Supreme Court Justice Antonin M. Scalia echoed the administration's view when he said in a BBC Radio interview yesterday that some physical interrogation techniques could be used on a suspect in the event of an imminent threat, such as a hidden bomb about to blow up. "It would be absurd to say you couldn't do that," Scalia said. "And once you acknowledge that, we're into a different game: How close does the threat have to be? And how severe can the infliction of pain be?"
White House spokesman Tony Fratto told reporters last week: "Any technique that you use, you use it under certain circumstances. It was something that they felt at that time was necessary, and they sought legal guidance to make sure that it was legal and that it was effective."
Such detailed commentary on a classified interrogation program marks a departure for the administration, which for years had refused to confirm the use of waterboarding. Officials asserted that American lives would be put at risk if information about such an aggressive interrogation method were disclosed.
Controversy quickly followed CIA Director Michael V. Hayden's confirmation last week that three al-Qaeda prisoners were subjected to waterboarding in 2002 and 2003. Hayden, Fratto and other Bush administration officials left open the possibility that President Bush could authorize the use of simulated drowning again, but conceded that recent court rulings and legislation might not allow it.
The flurry of statements prompted fierce criticism from Democrats as well as strong condemnations from abroad. Manfred Nowak, the United Nations special rapporteur on torture, said last week that the administration's use of waterboarding is "unjustifiable" and "absolutely unacceptable under international human rights law."

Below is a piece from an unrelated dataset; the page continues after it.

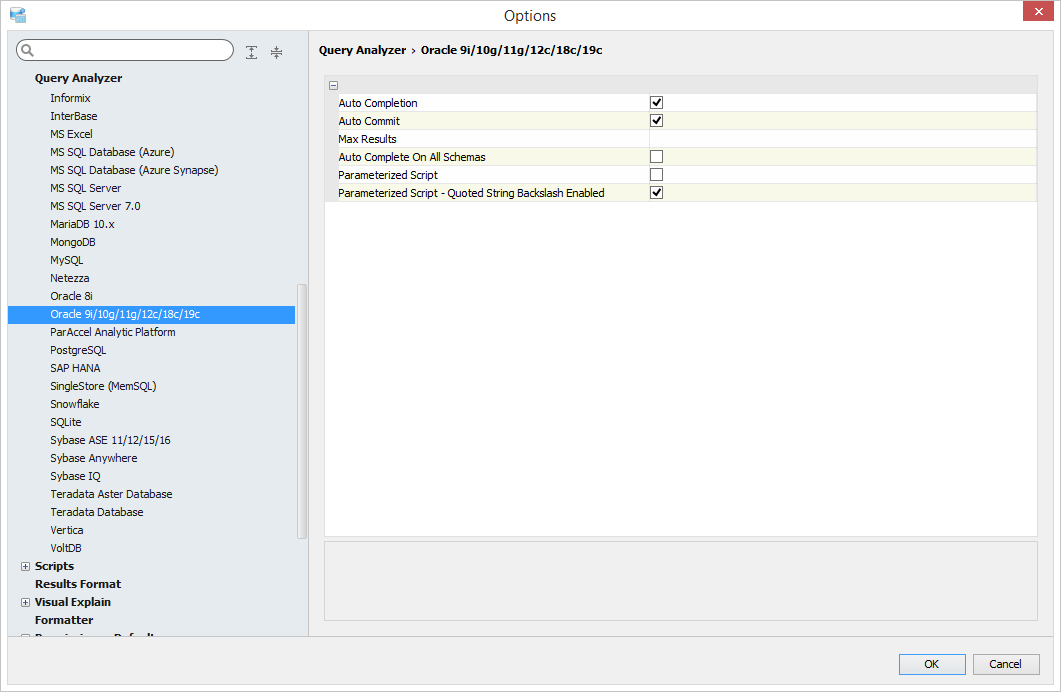Click the Max Results value field

840,139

Waterboarding usually involves pouring water over a captive's mouth and nose while he is strapped to an inclined board, with his head lower than his feet and a piece of cloth or cellophane placed over his face. Use of the tactic and its variations has long been condemned by the State Department, and it is explicitly barred by the U.S. Army Field Manual for the handling of military prisoners.
But White House and Justice Department officials have said that the CIA was acting lawfully when it used the tactic. At the time, they noted, administration lawyers, led by then-White House counsel and future attorney general Alberto R. Gonzales, had concluded that al-Qaeda prisoners were not covered by protections of the Geneva Conventions.